Our walk there started well enough. We crossed the Grand Canal from San Polo into Cannaregio via the number 1 vaporetto. Then, we followed the Google Maps instructions to Fondamente Nove where the vaporetto station to the islands was located. That was a big mistake. With the rising tide, there were several alleys where we had to tiptoe or walk on our heels to avoid getting our feet wet – shout out to Adidas’ UltraBoost shoe soles which had enough padding to prevent soaking wet feet. Although awkward at times, our heel walk worked fine until we reached the corner of Fondamenta Santa Caterina and Calle Lunga Santa Caterina. Both streets were completely flooded with ankle-reaching water. Fondamente Nove, the vaporetto station, was at the end of Calle Lunga Santa Caterina. We were so close and yet so far.

━━━━━━━━━━━━━━━━━━━━

_Problems_
A. Change "rising tide" to "incoming high water" in the part of the account of the walk to Fondamente Nove that opens with the words containing "Our walk there" and closes with "yet so far.", and give that part with the change made.
B. Carry on the account of the walk to Fondamente Nove, starting after its final sentence.

_Excerpted records_
━━━━━━━━━━━━━━━━━━━━

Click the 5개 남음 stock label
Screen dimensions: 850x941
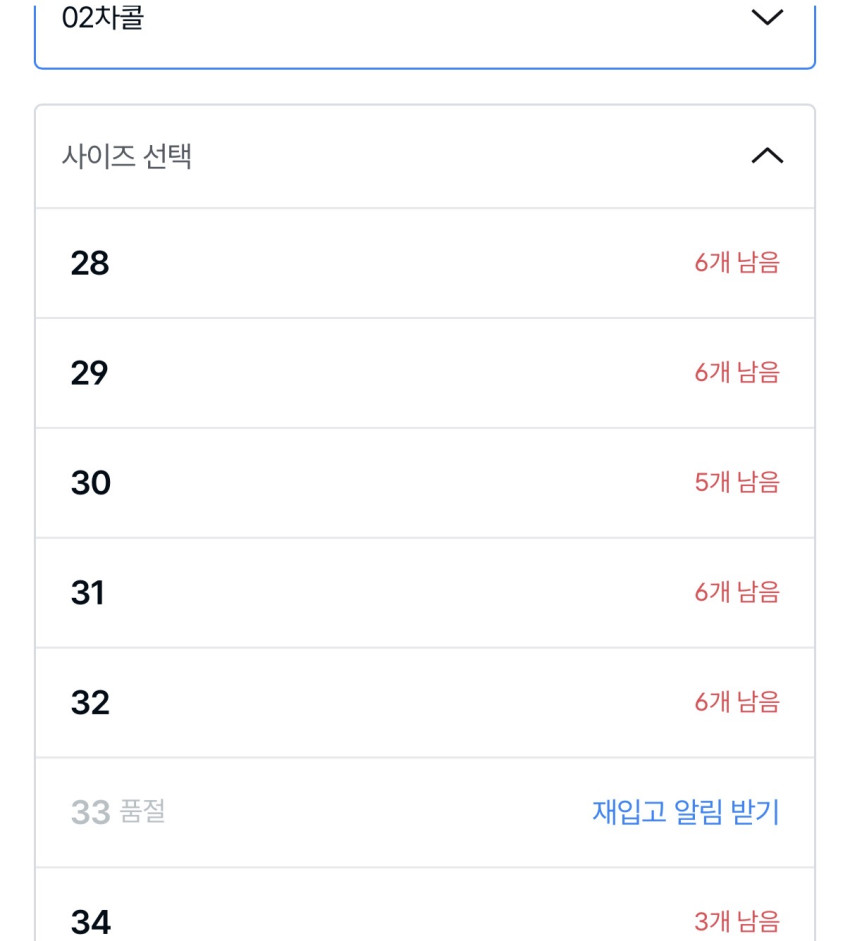(x=737, y=483)
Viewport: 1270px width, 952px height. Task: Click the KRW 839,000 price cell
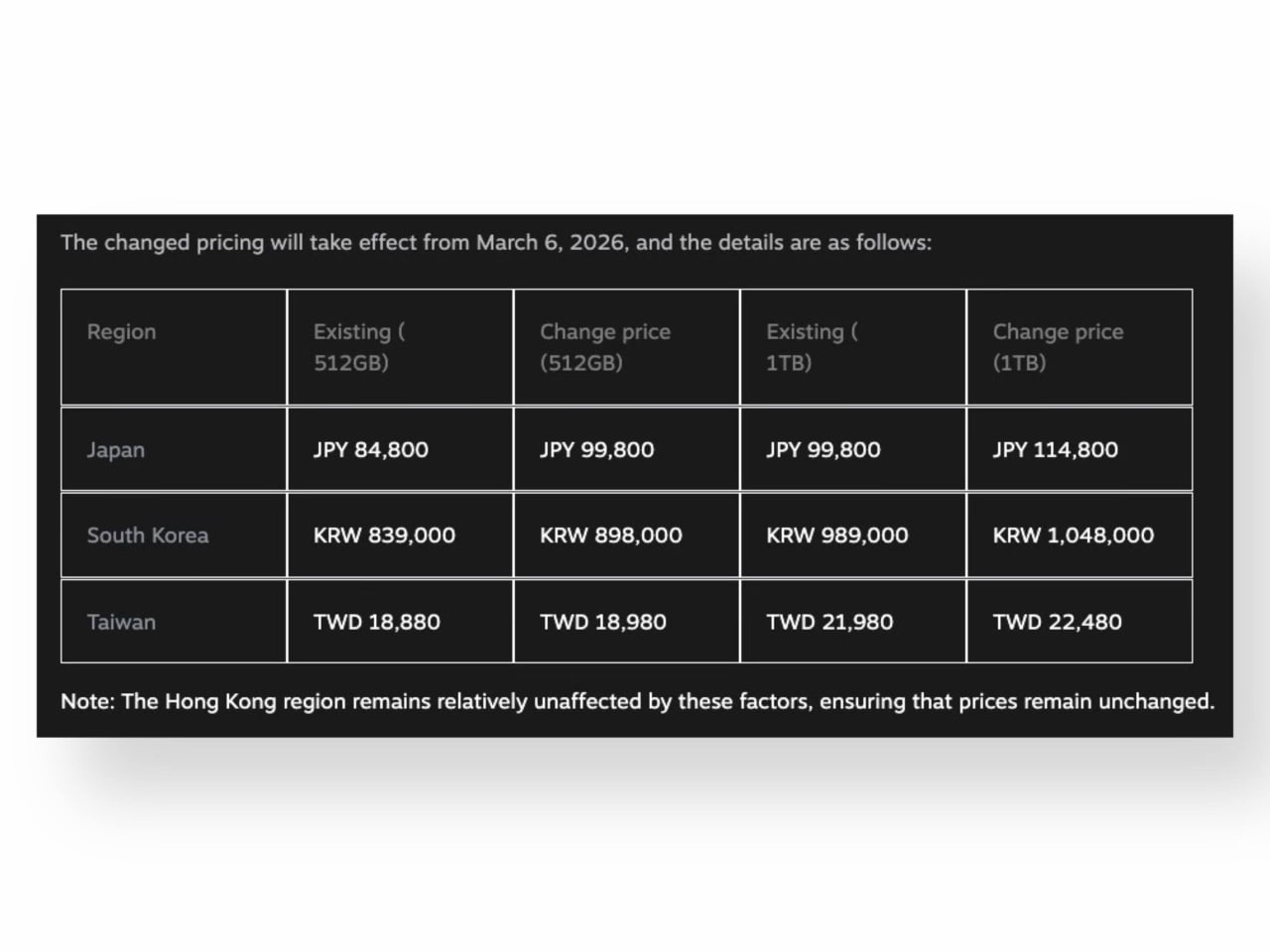[x=384, y=536]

━━━━━━━━━━━━━━━━━━━━

_Answers by task_
A.
Our walk there started well enough. We crossed the Grand Canal from San Polo into Cannaregio via the number 1 vaporetto. Then, we followed the Google Maps instructions to Fondamente Nove where the vaporetto station to the islands was located. That was a big mistake. With the incoming high water, there were several alleys where we had to tiptoe or walk on our heels to avoid getting our feet wet – shout out to Adidas’ UltraBoost shoe soles which had enough padding to prevent soaking wet feet. Although awkward at times, our heel walk worked fine until we reached the corner of Fondamenta Santa Caterina and Calle Lunga Santa Caterina. Both streets were completely flooded with ankle-reaching water. Fondamente Nove, the vaporetto station, was at the end of Calle Lunga Santa Caterina. We were so close and yet so far.

B.
Determined to make it, I pulled up my phone and Googled the catwalk map that I had spotted on several vaporetti stops’ timetable board. Although the map wasn’t very detailed, we were able to avoid most the flooded streets. Retracing our steps meant walking back through the initial alleys where we had heel-walked and with the tide rising higher and higher, we did end up with wet feet. Still, we made it to the waterbus stop just in time for the departing vaporetto to Torcello.
Instead of stopping at Burano first like most of the tourists, we decided to go all the way to Torcello first and then go to Burano and Murano on our way back to Venice.
Torcello was disappointing. Unless you’re really interested in Byzantine mosaics, there is nothing to see there. The mosaics are very beautiful though. The Church of Santa Maria Asunta’s bell tower is open to visitors but there is no elevator. It is a long climb to the top and you have to get there and back before the bells ring or run the risk of becoming deaf.
Burano was beautiful. Its brightly-colored houses are a an Instagrammer’s wet dream. My mother, who had so far resisted the numerous shopping opportunities, finally caved in and bought handmade lace clothing. Her browsing and subsequent negotiating took up most of our time so we didn’t fully explore the island. I definitely intend to return someday for more photo opportunities.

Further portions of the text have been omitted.